If you don’t listen for it, you won’t hear it…but others will.
Many years ago, legendary PM Alex Robertson gave me a gift. “Ringo, you can learn by listening to other pipers, even the worst of us.” He encouraged me to analyze what I heard, embrace the good and avoid the bad. I paid attention to his words and developed a personal style that contrasted much of what I heard. At that time, tempos were generally quicker and embellishments were often “crushed” and distorted. I concluded that all the notes, even those within complicated embellishments, were meant to be played separately, distinctly, and sequentially. This became my mantra over the years.
In teaching, I often encounter embellishments where individual grace notes are not distinct. Students may be moving the right fingers, but at the wrong time. Notes overlap or they may be out-of-order. Sometimes additional notes are introduced in the form of crossing noises. Students are often unaware and plow through a piece oblivious to the errors in technique. This becomes ingrained and infects their entire repertoire.

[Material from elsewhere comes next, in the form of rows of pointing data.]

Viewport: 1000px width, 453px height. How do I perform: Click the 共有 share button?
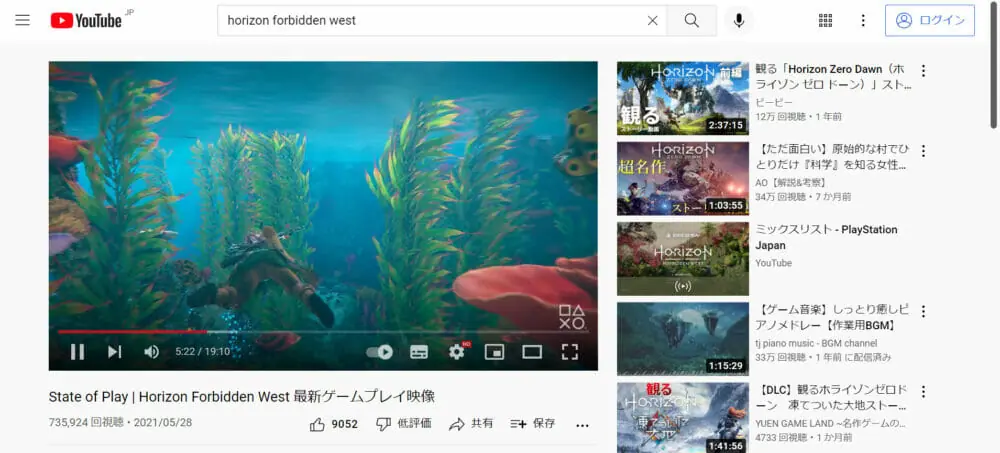pyautogui.click(x=471, y=424)
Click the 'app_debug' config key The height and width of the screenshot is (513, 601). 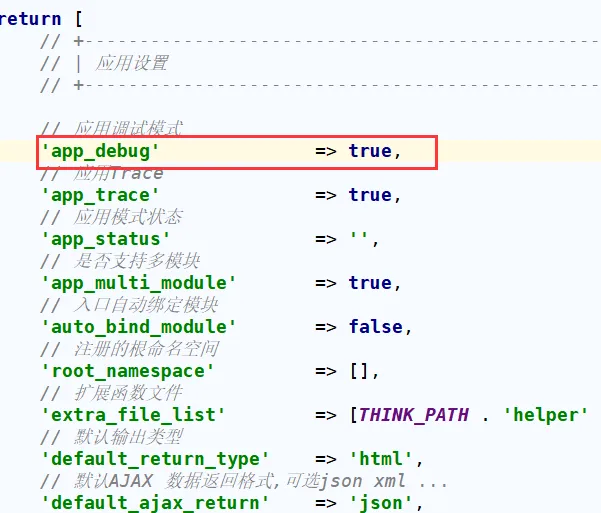(100, 151)
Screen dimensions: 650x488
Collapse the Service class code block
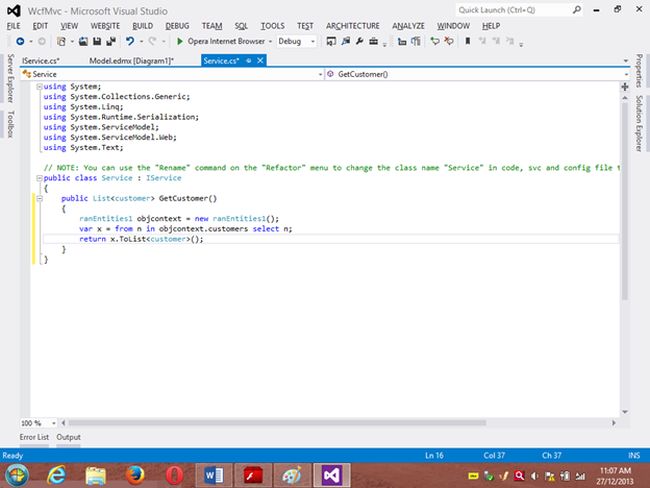pyautogui.click(x=38, y=177)
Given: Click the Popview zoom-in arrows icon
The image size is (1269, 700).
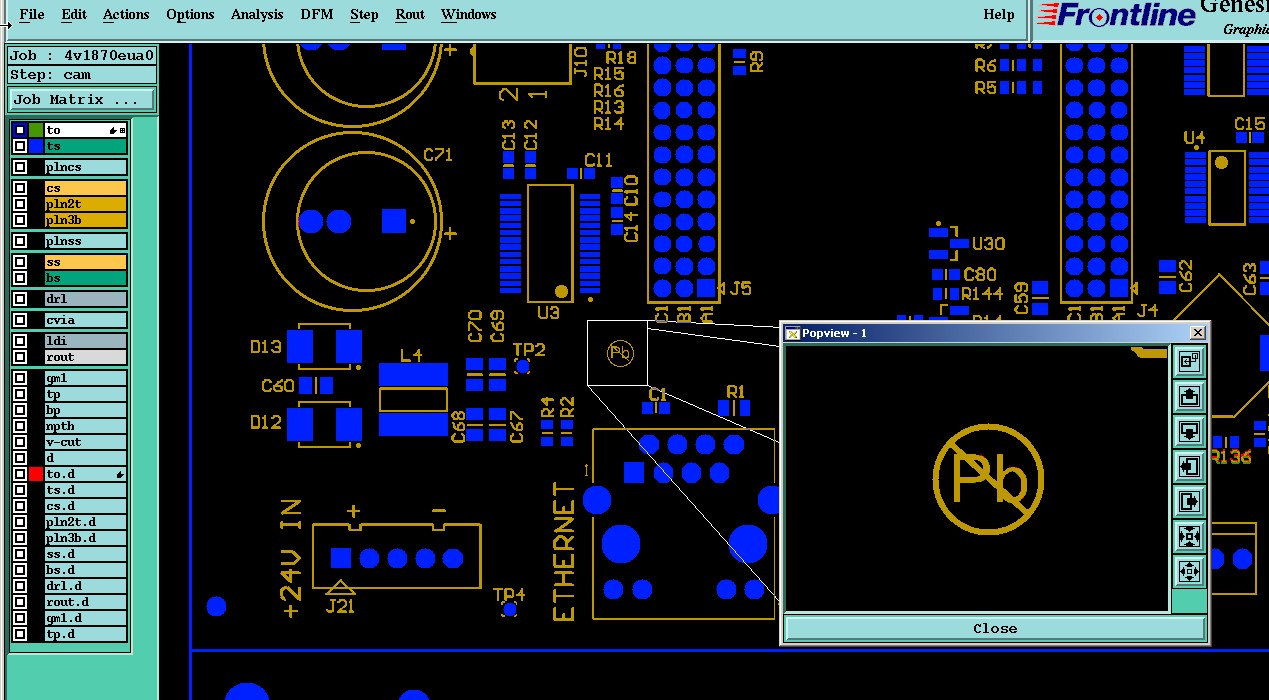Looking at the screenshot, I should [x=1189, y=537].
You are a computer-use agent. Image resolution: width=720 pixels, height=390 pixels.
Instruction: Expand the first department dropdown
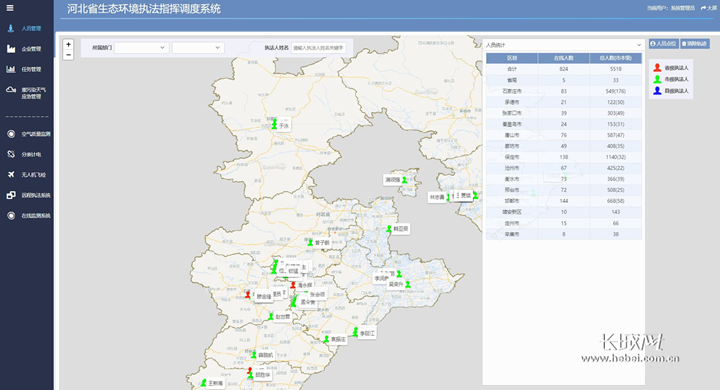[x=142, y=48]
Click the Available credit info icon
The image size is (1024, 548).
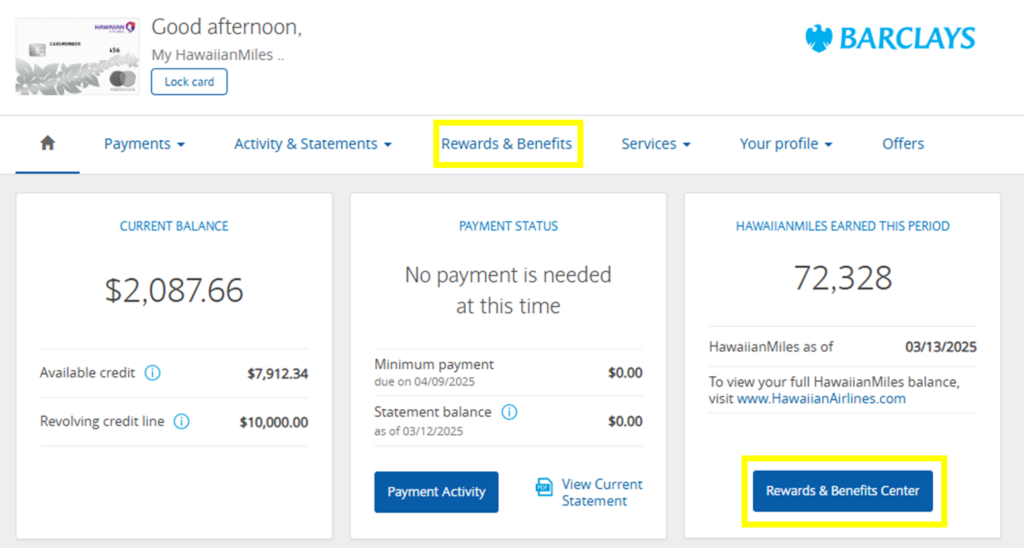(152, 373)
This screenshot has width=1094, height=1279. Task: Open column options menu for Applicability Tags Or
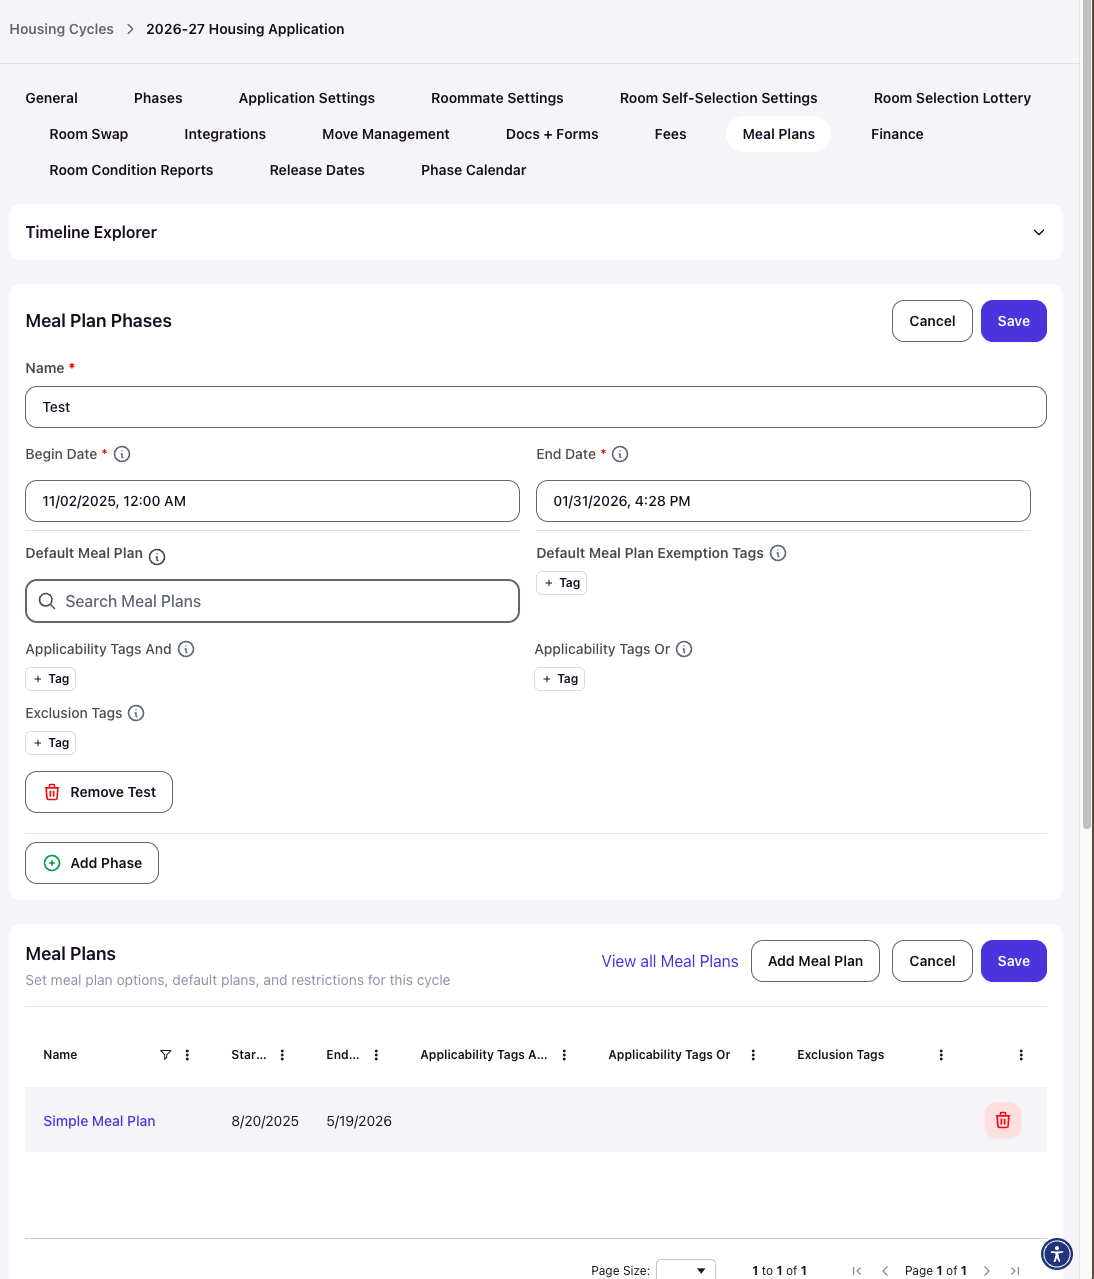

Over the past several months I have required my students to record themselves. One tune. Any tune. Together we watch/listen to the recording. I have my student put on their “judge’s hat” and write down his or her comments. We review the recording again, referencing those notes. I provide my comments as we review the recording again. We repeat this until the student hears what I hear, can identify issues, and correct the technique. This takes time, patience, and perseverance, for both of us. The reward is monumental.
We’ll dive deeper into this in subsequent Average Piper posts.